TASK BRIEF:
Copy out the lines of the listing below verbatim, starting with the line that contains "This screenshot has width=761, height=775." and ending with the line that contains "click(1289, 28)", both of those lines included.

Some records
::::

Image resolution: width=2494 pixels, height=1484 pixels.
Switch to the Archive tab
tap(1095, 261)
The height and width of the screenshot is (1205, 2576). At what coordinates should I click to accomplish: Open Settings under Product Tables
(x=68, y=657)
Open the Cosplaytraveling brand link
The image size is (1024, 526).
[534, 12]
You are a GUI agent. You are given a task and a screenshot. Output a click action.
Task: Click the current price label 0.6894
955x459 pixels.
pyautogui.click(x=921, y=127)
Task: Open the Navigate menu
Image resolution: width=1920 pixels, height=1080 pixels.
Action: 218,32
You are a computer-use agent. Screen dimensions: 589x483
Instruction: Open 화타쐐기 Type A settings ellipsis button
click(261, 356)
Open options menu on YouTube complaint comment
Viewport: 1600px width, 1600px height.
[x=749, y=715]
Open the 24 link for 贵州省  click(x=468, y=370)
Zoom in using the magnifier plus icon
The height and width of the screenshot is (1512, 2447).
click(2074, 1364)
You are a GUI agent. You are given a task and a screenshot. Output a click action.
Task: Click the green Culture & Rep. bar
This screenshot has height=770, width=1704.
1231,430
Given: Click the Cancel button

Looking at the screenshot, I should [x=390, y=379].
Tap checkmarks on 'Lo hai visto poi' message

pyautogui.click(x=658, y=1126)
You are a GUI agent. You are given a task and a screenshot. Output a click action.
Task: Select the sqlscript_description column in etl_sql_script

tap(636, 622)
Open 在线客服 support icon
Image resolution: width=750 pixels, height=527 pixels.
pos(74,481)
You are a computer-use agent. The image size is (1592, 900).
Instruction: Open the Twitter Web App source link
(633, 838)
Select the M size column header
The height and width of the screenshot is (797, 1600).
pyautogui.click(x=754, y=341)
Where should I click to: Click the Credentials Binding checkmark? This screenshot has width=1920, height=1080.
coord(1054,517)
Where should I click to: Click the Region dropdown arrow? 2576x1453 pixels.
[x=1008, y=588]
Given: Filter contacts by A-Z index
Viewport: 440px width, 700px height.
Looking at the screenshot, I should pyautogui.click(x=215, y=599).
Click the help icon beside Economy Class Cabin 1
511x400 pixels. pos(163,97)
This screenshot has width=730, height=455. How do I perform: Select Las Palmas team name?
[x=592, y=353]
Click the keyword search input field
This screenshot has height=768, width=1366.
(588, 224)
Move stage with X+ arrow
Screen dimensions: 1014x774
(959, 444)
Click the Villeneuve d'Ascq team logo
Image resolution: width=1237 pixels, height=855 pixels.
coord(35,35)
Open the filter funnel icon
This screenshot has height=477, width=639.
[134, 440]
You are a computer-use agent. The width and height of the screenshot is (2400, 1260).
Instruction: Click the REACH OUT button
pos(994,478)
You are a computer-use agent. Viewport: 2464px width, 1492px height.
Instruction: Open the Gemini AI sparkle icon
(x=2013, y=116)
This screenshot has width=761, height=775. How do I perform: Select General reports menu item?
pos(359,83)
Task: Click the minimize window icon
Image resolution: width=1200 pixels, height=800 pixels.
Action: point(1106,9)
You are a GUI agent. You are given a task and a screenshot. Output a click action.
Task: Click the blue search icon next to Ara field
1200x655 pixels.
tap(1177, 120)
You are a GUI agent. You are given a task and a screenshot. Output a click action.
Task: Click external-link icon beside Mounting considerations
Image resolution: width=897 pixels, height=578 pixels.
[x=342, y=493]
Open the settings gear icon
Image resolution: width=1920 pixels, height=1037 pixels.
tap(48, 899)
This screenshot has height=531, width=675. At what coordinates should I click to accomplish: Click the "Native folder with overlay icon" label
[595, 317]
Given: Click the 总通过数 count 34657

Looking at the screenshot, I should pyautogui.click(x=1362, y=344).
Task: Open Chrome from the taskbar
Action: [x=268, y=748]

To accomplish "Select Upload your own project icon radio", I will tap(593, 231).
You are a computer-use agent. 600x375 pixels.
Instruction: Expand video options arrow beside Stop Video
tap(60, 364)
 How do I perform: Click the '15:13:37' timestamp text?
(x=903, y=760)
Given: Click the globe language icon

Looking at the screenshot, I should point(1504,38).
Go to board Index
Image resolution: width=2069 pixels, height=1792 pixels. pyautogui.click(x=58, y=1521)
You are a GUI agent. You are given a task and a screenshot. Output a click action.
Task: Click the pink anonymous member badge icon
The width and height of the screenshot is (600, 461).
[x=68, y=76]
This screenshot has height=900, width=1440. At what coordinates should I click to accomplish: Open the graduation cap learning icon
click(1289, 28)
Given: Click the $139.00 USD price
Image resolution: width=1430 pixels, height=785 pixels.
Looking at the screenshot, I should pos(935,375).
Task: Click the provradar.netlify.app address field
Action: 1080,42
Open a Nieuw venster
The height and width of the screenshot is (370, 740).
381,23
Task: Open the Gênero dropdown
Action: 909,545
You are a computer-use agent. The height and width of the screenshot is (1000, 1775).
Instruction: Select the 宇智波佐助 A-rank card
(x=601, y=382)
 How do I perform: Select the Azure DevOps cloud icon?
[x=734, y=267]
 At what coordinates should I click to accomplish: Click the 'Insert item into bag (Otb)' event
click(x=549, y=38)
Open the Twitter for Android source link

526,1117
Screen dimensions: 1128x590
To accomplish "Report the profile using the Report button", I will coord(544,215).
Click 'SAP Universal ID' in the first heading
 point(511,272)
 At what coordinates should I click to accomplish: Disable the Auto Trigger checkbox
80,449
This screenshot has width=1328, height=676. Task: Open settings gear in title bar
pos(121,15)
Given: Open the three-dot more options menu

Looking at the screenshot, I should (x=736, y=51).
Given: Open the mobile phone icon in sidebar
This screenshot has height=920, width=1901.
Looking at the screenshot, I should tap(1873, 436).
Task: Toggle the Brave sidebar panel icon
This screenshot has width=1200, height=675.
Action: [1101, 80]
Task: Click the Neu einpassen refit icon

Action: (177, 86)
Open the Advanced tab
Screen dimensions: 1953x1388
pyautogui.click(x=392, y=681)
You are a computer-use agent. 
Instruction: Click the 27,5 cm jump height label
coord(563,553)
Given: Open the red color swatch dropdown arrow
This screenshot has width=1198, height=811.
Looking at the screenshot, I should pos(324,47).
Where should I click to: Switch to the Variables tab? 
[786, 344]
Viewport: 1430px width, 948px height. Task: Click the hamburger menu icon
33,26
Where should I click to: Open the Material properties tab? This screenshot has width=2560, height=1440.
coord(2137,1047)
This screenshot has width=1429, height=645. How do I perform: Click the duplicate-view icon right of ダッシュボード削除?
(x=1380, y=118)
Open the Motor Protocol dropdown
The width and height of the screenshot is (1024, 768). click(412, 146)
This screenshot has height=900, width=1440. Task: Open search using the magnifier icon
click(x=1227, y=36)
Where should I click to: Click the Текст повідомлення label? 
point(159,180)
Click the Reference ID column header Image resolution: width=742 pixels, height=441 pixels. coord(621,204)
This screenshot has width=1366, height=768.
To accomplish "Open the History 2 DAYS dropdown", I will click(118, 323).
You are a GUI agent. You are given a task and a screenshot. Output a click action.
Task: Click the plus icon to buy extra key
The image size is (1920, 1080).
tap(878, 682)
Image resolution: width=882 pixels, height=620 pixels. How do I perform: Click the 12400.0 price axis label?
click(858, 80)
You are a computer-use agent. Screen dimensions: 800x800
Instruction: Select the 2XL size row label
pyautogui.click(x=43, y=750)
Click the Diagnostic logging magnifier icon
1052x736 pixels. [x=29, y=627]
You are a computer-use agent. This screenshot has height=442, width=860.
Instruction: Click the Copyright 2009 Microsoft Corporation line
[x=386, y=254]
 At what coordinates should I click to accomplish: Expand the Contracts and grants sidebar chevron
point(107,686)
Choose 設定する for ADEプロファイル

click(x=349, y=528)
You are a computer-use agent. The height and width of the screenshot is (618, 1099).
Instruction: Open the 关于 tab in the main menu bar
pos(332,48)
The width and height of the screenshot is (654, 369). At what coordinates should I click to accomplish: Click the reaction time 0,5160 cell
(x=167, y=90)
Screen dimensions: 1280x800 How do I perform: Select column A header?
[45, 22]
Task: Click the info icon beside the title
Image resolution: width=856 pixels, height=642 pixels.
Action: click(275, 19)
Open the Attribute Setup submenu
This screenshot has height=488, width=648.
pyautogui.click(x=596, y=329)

::::

EXPECTED ANSWER:
This screenshot has width=761, height=775. How do I perform: Select General reports menu item?
pos(359,83)
Task: Click the minimize window icon
Image resolution: width=1200 pixels, height=800 pixels.
Action: point(1106,9)
You are a GUI agent. You are given a task and a screenshot. Output a click action.
Task: Click the blue search icon next to Ara field
1200x655 pixels.
tap(1177, 120)
You are a GUI agent. You are given a task and a screenshot. Output a click action.
Task: Click external-link icon beside Mounting considerations
Image resolution: width=897 pixels, height=578 pixels.
[x=342, y=493]
Open the settings gear icon
Image resolution: width=1920 pixels, height=1037 pixels.
tap(48, 899)
This screenshot has height=531, width=675. At what coordinates should I click to accomplish: Click the "Native folder with overlay icon" label
[595, 317]
Given: Click the 总通过数 count 34657

Looking at the screenshot, I should pyautogui.click(x=1362, y=344).
Task: Open Chrome from the taskbar
Action: [x=268, y=748]

To accomplish "Select Upload your own project icon radio", I will tap(593, 231).
You are a computer-use agent. 600x375 pixels.
Instruction: Expand video options arrow beside Stop Video
tap(60, 364)
 How do I perform: Click the '15:13:37' timestamp text?
(x=903, y=760)
Given: Click the globe language icon

Looking at the screenshot, I should point(1504,38).
Go to board Index
Image resolution: width=2069 pixels, height=1792 pixels. pyautogui.click(x=58, y=1521)
You are a GUI agent. You are given a task and a screenshot. Output a click action.
Task: Click the pink anonymous member badge icon
The width and height of the screenshot is (600, 461).
[x=68, y=76]
This screenshot has height=900, width=1440. At what coordinates should I click to accomplish: Open the graduation cap learning icon
click(1289, 28)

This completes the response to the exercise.